After reading through Manic Mother it occured to me that despite my original intentions, I never really touched upon the topic of bipolar and how it has effected my life. I think that that is partly because so many of the decisions I have made while in a manic state have been, well, embarrassing. Many people have the idea that those of us in the bipolar community are these crazy balls of spontanious anger and that, for me, is entirely untrue. As a matter of fact I find it difficult to become angry. Instead in my most manic of phases I feel the need to do. I start projects, sometimes silly, sometimes huge, sometimes completely out of my leaugue. I've made 55 pieces of felt fruit by hand, baked an entire freezer full of breads, muffins and cookies, created web sites that I've never touched again, made huge elaborate meals for only 2 people, you get the idea. This is the lighter side of my mania. It gets darker, much darker.
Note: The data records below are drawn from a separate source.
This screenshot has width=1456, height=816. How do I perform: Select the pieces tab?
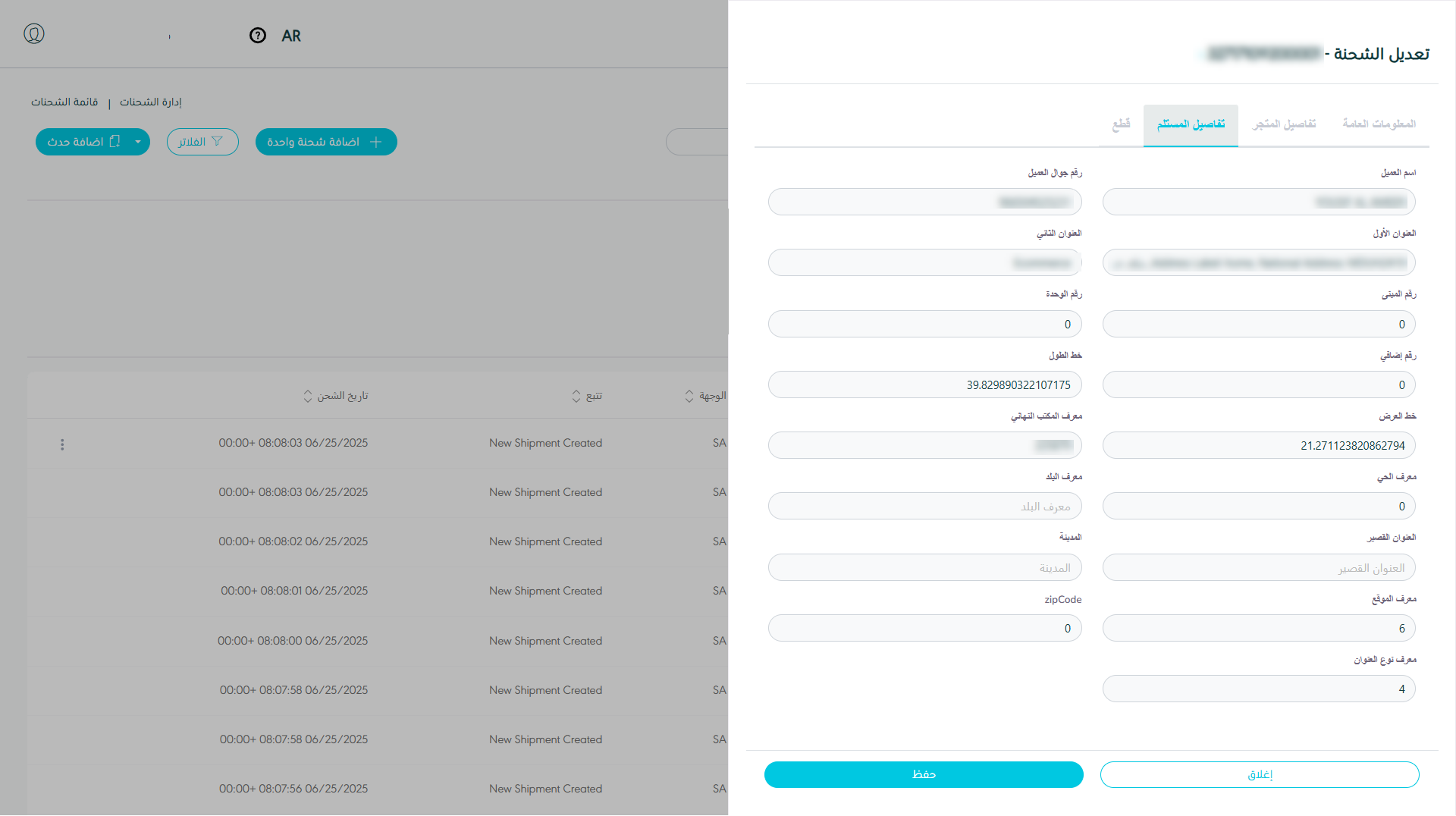(x=1121, y=124)
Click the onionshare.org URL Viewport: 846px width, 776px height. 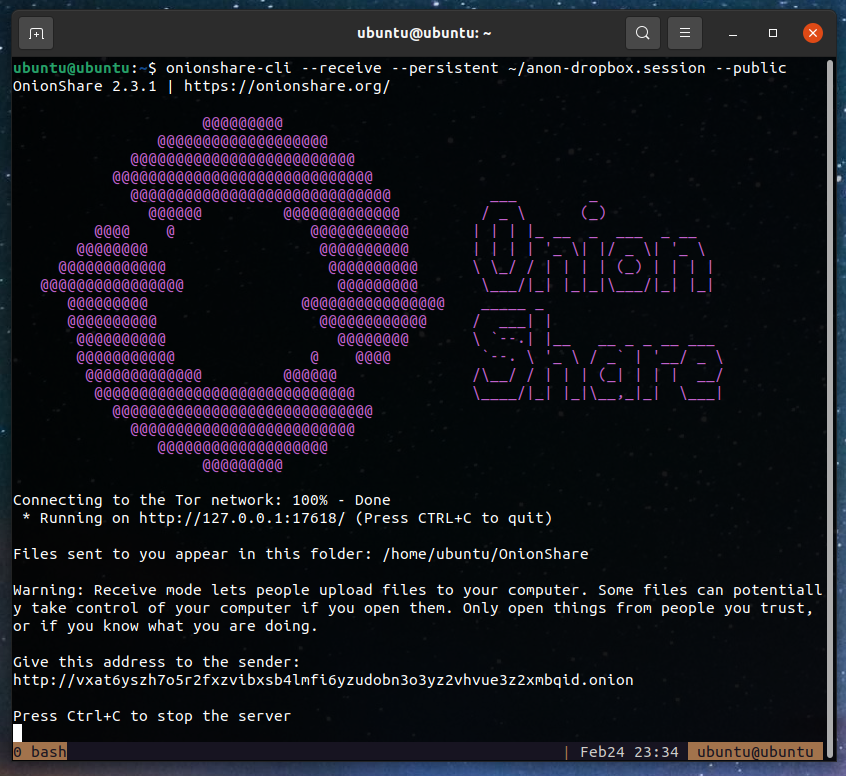coord(287,86)
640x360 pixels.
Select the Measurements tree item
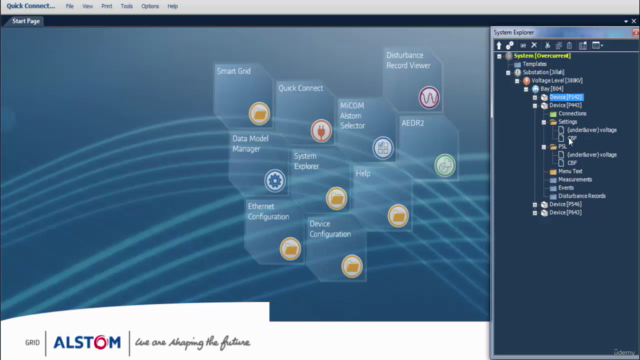click(x=575, y=180)
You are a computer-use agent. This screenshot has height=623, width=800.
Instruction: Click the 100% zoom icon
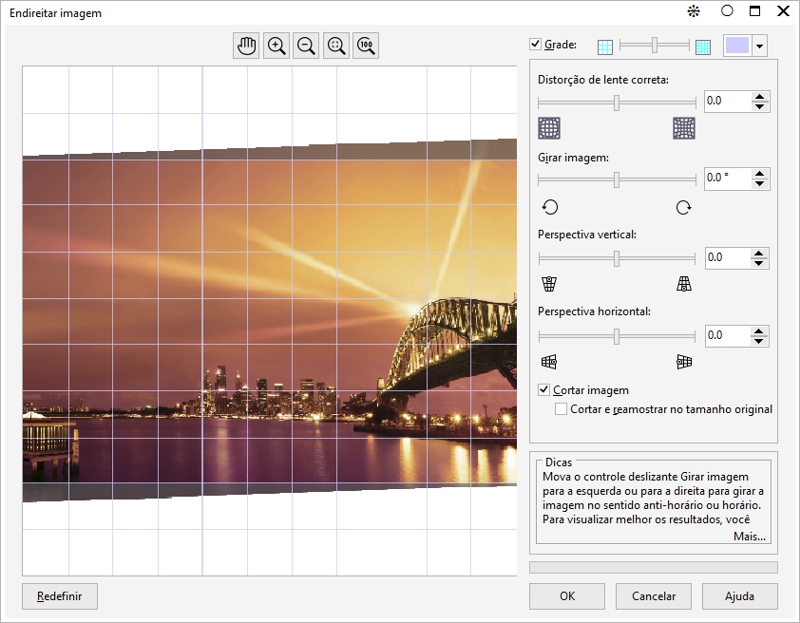point(366,46)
When in these phases its not uncommon to be caught up and carried along doing things you would never otherwise do. I've done some things I look back on now and absolutely cannot understand. Getting a tattoo on my forearm for example. Not a big deal but wow, it's terrible work! WHY did I do that? At the time, it was a fantastic idea. At the time there were no alarm bells going off for me. That's the thing, when we do these things without batting an eyelash it's because we truly feel they are super good ideas. Later, when you come back down, reality comes crashing back down around you and you're left thinking, "What the hell have I done?".
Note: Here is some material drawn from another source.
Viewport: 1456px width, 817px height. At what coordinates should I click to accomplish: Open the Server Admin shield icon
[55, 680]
When my bipolar started to get bad, the worst it's ever been, I began to hear things. Yes, I know how crazy that is. In my manic state I heard whispers, I was suicidal, I was terrified and completely off my rocker. Convinced that evil things were about trying to hurt me. This was when I decided to turn to medication and you know what? It worked. That was a mercifully short period of my life, these things happened because other factors aggravated my existing problem. I've since learned the value of seeing the triggers as they happen and taking steps to stop the snowball effect. I've learned maintenance for my life to keep myself emotionally, thus mentally, happy. Healthy foods, moderate exercise, the permission to myself to talk about the things troubling me; these simple things have allowed me to live a med-free and thankfully event-free life (bipolar-wise) for years now.
I think people like Beth over at Manic Mother are doing us all a great service by talking about their illness and thusly educating others so that people like myself can reap the benefits. I hope my posts does the same.
2 comments:
ohhhh this so much sounds like the young me. Don't worry....I get that way too. Start things that I most often never finish. It would be so much easier to blame it on the bipolar too (amongst some other things!) But I totally get what you are saying. So Ok...let us blame the bipolar thing! I usally blame it on the age thing, but I can blame it on bipolar too!
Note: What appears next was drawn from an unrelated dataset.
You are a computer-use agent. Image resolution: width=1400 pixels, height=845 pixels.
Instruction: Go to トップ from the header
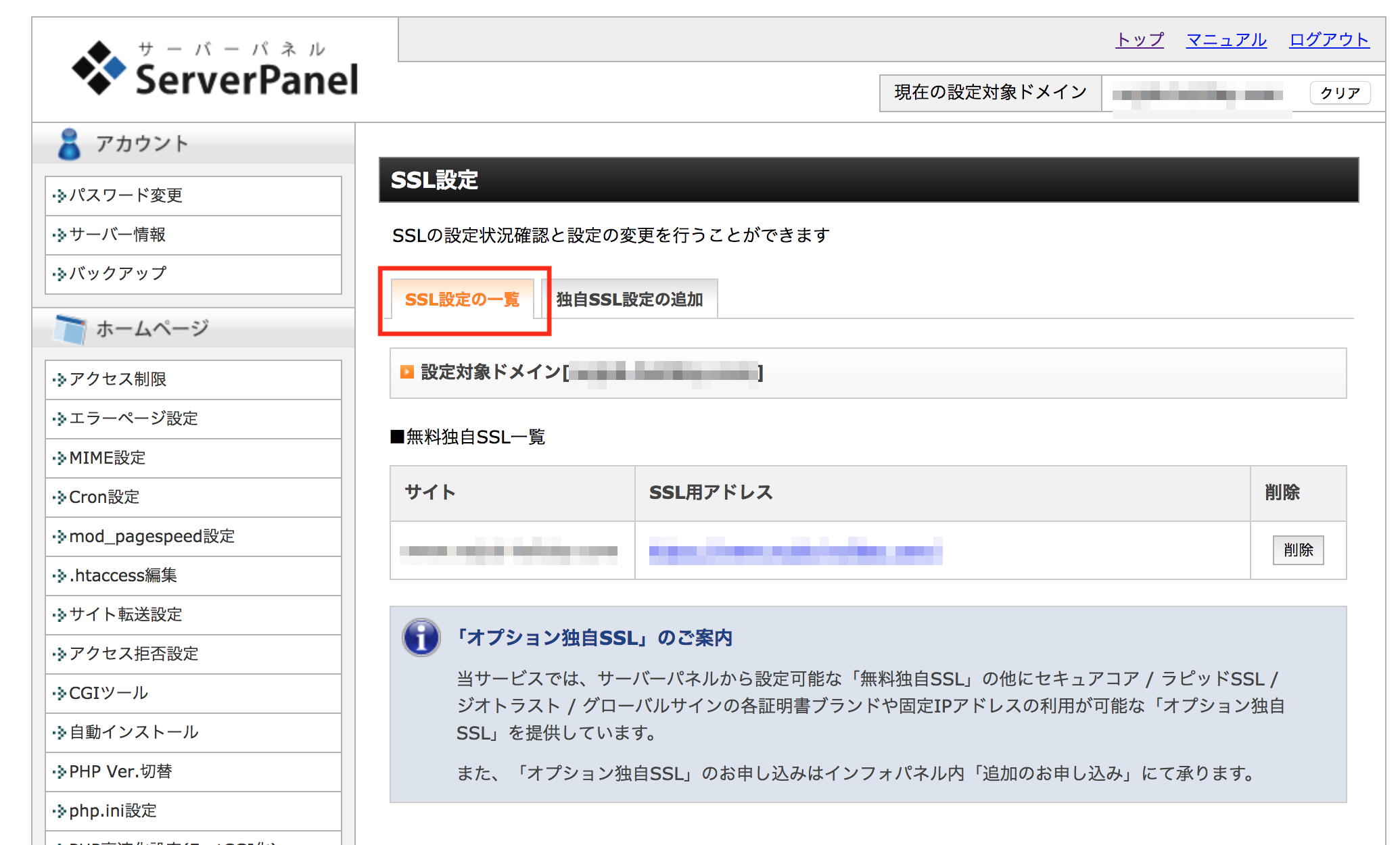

Isn't life grand. We as mothers, deal with such an illness then have to also deal with our children's life-threatening illnesses to. We just live in a total different world.
I'm so glad I found your blog! I have to keep up with it! You really are such an inspirational!
Keep in touch!
Safe hugz,
Dee
A Mom's Journey
Thank you Dee! You are so sweet to come over and read and comment. :) It's true, it is a different world for us. There is a feeling of constantly living on the edge isn't there?